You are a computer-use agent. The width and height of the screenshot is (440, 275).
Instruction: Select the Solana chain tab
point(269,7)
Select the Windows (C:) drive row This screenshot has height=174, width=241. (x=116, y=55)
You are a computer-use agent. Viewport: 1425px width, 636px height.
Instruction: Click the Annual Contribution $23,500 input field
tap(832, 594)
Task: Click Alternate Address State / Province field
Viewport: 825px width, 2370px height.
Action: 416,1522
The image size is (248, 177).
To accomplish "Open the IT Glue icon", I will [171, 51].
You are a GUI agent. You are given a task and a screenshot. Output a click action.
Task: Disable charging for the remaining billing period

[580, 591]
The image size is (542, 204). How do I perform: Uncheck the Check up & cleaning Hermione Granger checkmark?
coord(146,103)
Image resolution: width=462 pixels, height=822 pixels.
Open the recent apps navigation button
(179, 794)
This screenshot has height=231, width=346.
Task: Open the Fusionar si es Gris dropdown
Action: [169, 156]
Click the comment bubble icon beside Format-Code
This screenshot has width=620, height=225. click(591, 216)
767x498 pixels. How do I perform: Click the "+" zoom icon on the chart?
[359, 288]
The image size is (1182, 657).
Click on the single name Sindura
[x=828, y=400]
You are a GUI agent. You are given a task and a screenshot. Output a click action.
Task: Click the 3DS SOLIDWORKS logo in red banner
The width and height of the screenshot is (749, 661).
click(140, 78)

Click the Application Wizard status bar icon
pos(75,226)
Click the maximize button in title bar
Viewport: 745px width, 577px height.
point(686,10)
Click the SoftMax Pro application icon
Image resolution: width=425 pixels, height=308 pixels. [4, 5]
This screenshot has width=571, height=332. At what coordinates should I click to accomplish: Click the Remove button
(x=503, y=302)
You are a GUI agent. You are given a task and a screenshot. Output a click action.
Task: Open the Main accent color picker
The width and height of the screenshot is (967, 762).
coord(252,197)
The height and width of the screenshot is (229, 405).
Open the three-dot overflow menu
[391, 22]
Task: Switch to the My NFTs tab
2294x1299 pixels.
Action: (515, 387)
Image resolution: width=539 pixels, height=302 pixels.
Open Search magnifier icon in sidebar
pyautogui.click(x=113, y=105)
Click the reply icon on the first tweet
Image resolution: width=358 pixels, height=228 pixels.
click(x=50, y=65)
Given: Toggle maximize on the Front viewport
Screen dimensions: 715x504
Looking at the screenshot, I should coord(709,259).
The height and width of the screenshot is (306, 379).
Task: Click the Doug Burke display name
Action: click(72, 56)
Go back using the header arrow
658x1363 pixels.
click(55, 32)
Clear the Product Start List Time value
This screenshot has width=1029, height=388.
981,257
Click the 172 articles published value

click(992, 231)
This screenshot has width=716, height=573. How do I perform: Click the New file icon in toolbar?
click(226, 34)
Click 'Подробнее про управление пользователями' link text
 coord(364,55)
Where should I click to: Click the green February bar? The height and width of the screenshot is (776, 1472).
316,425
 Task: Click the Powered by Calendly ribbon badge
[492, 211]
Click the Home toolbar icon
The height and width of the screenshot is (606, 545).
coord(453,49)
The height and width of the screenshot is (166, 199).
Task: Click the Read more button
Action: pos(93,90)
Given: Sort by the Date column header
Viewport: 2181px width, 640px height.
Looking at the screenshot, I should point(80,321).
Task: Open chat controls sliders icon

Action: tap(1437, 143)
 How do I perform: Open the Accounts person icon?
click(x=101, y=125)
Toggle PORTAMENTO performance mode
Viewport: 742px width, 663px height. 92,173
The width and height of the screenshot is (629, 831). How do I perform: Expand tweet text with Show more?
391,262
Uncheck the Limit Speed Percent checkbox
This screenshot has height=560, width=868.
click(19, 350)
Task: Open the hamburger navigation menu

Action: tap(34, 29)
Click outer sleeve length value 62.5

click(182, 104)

**Aim of the exercise**
Start to finish, transcribe the listing above exactly.

**Answer area**
You are a computer-use agent. The width and height of the screenshot is (440, 275).
Instruction: Select the Solana chain tab
point(269,7)
Select the Windows (C:) drive row This screenshot has height=174, width=241. (x=116, y=55)
You are a computer-use agent. Viewport: 1425px width, 636px height.
Instruction: Click the Annual Contribution $23,500 input field
tap(832, 594)
Task: Click Alternate Address State / Province field
Viewport: 825px width, 2370px height.
Action: 416,1522
The image size is (248, 177).
To accomplish "Open the IT Glue icon", I will [171, 51].
You are a GUI agent. You are given a task and a screenshot. Output a click action.
Task: Disable charging for the remaining billing period

[580, 591]
The image size is (542, 204). How do I perform: Uncheck the Check up & cleaning Hermione Granger checkmark?
coord(146,103)
Image resolution: width=462 pixels, height=822 pixels.
Open the recent apps navigation button
(179, 794)
This screenshot has height=231, width=346.
Task: Open the Fusionar si es Gris dropdown
Action: [169, 156]
Click the comment bubble icon beside Format-Code
This screenshot has width=620, height=225. click(591, 216)
767x498 pixels. How do I perform: Click the "+" zoom icon on the chart?
[359, 288]
The image size is (1182, 657).
Click on the single name Sindura
[x=828, y=400]
You are a GUI agent. You are given a task and a screenshot. Output a click action.
Task: Click the 3DS SOLIDWORKS logo in red banner
The width and height of the screenshot is (749, 661).
click(140, 78)

Click the Application Wizard status bar icon
pos(75,226)
Click the maximize button in title bar
Viewport: 745px width, 577px height.
point(686,10)
Click the SoftMax Pro application icon
Image resolution: width=425 pixels, height=308 pixels. [4, 5]
This screenshot has width=571, height=332. At what coordinates should I click to accomplish: Click the Remove button
(x=503, y=302)
You are a GUI agent. You are given a task and a screenshot. Output a click action.
Task: Open the Main accent color picker
The width and height of the screenshot is (967, 762).
coord(252,197)
The height and width of the screenshot is (229, 405).
Open the three-dot overflow menu
[391, 22]
Task: Switch to the My NFTs tab
2294x1299 pixels.
Action: (515, 387)
Image resolution: width=539 pixels, height=302 pixels.
Open Search magnifier icon in sidebar
pyautogui.click(x=113, y=105)
Click the reply icon on the first tweet
Image resolution: width=358 pixels, height=228 pixels.
click(x=50, y=65)
Given: Toggle maximize on the Front viewport
Screen dimensions: 715x504
Looking at the screenshot, I should coord(709,259).
The height and width of the screenshot is (306, 379).
Task: Click the Doug Burke display name
Action: click(72, 56)
Go back using the header arrow
658x1363 pixels.
click(55, 32)
Clear the Product Start List Time value
This screenshot has width=1029, height=388.
981,257
Click the 172 articles published value

click(992, 231)
This screenshot has width=716, height=573. How do I perform: Click the New file icon in toolbar?
click(226, 34)
Click 'Подробнее про управление пользователями' link text
 coord(364,55)
Where should I click to: Click the green February bar? The height and width of the screenshot is (776, 1472).
316,425
 Task: Click the Powered by Calendly ribbon badge
[492, 211]
Click the Home toolbar icon
The height and width of the screenshot is (606, 545).
coord(453,49)
The height and width of the screenshot is (166, 199).
Task: Click the Read more button
Action: pos(93,90)
Given: Sort by the Date column header
Viewport: 2181px width, 640px height.
Looking at the screenshot, I should point(80,321).
Task: Open chat controls sliders icon

Action: tap(1437, 143)
 How do I perform: Open the Accounts person icon?
click(x=101, y=125)
Toggle PORTAMENTO performance mode
Viewport: 742px width, 663px height. 92,173
The width and height of the screenshot is (629, 831). How do I perform: Expand tweet text with Show more?
391,262
Uncheck the Limit Speed Percent checkbox
This screenshot has height=560, width=868.
click(19, 350)
Task: Open the hamburger navigation menu

Action: tap(34, 29)
Click outer sleeve length value 62.5

click(182, 104)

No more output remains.